__Written problem__
Write out every one of the records below word for word, leaving the pictures out of your answer.

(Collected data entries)
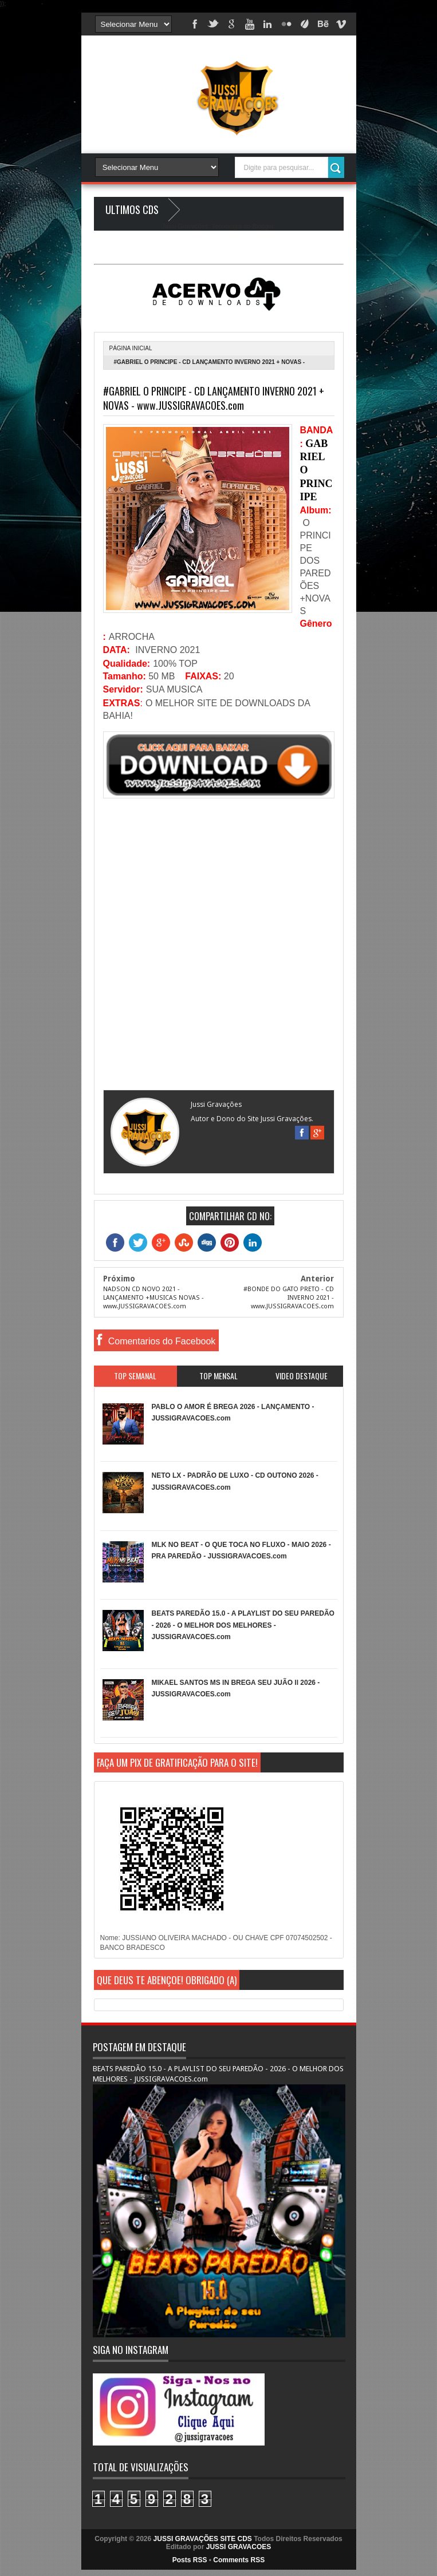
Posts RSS (189, 2560)
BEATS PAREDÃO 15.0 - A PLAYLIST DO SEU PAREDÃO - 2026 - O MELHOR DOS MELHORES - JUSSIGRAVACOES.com (243, 1625)
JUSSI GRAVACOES (238, 2547)
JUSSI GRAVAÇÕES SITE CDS (202, 2539)
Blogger (262, 226)
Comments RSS (239, 2560)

__Full answer__
Posts RSS (189, 2560)
BEATS PAREDÃO 15.0 - A PLAYLIST DO SEU PAREDÃO - 2026 - O MELHOR DOS MELHORES - JUSSIGRAVACOES.com (243, 1625)
JUSSI GRAVACOES (238, 2547)
JUSSI GRAVAÇÕES SITE CDS (202, 2539)
Blogger (262, 226)
Comments RSS (239, 2560)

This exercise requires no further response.